At the end of 2023, our first clinical placement was fast approaching. Although grief, dying, and death is an inevitable part of healthcare (and life), we felt unprepared to face death and its consequences. We didn’t know how we’d empathetically and compassionately face a dying patient and their grieving family, particularly as we learn to become the professionals delivering the news.

There’s only one death and dying course hosted by the University of Melbourne’s Doctor of Medicine degree, though it’s an elective not every student will have the opportunity to study. Even having taken the class, the magnitude of inevitable encounters with grief and dying felt overwhelming. This is particularly so when all we hope for is to serve patients and their families effectively, kindly, and compassionately. 

If we felt this way after some exposure, how might other students feel with no death education at all? How will we manage as interns and residents when we graduate medical school, and are expected to lead these difficult conversations? Will we feel capable of completing the necessary administration tasks? Who could we lean on for support in times of loss? Will our colleagues look down upon us if we are struggling?

A Dose of Grief

While much of medicine involves learning ‘on the job’, we believe that a solid foundation in death literacy, informed by core knowledge, exposure, and support in our early careers, would better prepare us for future practice. We wondered how we could contribute toward developing this foundation, and in doing so, how we could make death education accessible to all.

In response, we decided to create A Dose of Grief (ADOG).

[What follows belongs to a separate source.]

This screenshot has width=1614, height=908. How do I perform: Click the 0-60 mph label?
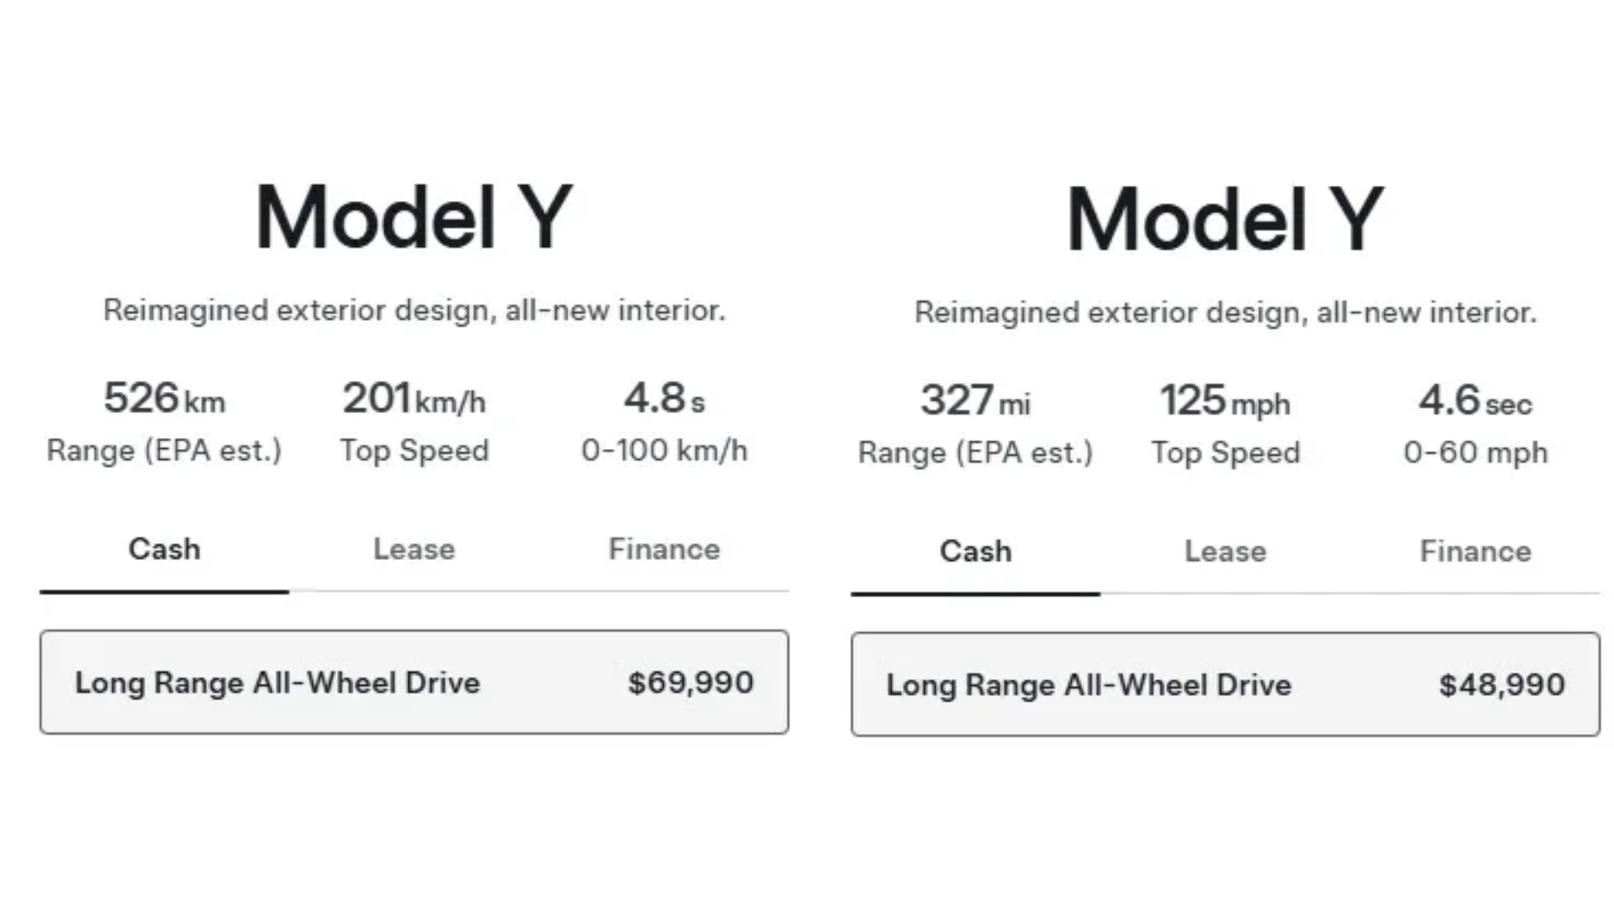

ADOG is our effort to change the culture around death and dying in medicine, through:

  • Educating and inspiring clinicians to become ‘death literate’;

  • Providing students with hands-on education opportunities to support upskilling;

  • Destigmatising death and dying through encouraging transparency and dialogue;

  • Building a network of students and clinicians willing to receive and provide support to others; and

  • Challenging judgments ascribed to death in healthcare, including that death is always a failure.

Our website is a hub for clinicians and students to access resources including academic articles, support services, and media recommendations. Our podcast is focused on making conversations around death and dying less taboo, encouraging doctors to be open and honest about their experiences and struggles in medicine. We interview doctors about a ‘death that changed them’, and their experiences in receiving support within and outside the hospital system. 

ADOG has allowed us to connect with many exceptional clinicians, such as Sir Albert Aynsley-Green. Like us, he is on a mission to encourage healthcare workers to come face-to-face with death, dying, and grief, and to take ownership of our role in putting ‘compassion’ back into compassionate care.

We have a responsibility to our patients to honour their lives and their deaths. We have a responsibility to our patients’ families to provide support and clarity in their grief. We have a responsibility to our peers, and to ourselves, to ensure we have the resources, skills, and courage to compassionately confront death and dying. 

Paris and Isabelle
Melbourne Medical Students 

For more conversations about death and dying, visit our Conversation Library.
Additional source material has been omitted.